**Exercise brief**
Below are records; reproduce exactly the lines from the one containing "Live Now (268, 11)" through the end, both included, and only those.

**Collection entries**

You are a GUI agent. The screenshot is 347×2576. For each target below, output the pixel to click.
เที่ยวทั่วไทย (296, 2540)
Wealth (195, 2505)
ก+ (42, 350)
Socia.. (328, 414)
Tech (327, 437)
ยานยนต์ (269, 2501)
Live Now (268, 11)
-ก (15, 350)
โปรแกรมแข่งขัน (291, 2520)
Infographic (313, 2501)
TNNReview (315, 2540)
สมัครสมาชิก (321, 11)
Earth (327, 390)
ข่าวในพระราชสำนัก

**Result for this task**
Live Now (268, 11)
-ก (15, 350)
โปรแกรมแข่งขัน (291, 2520)
Infographic (313, 2501)
TNNReview (315, 2540)
สมัครสมาชิก (321, 11)
Earth (327, 390)
ข่าวในพระราชสำนัก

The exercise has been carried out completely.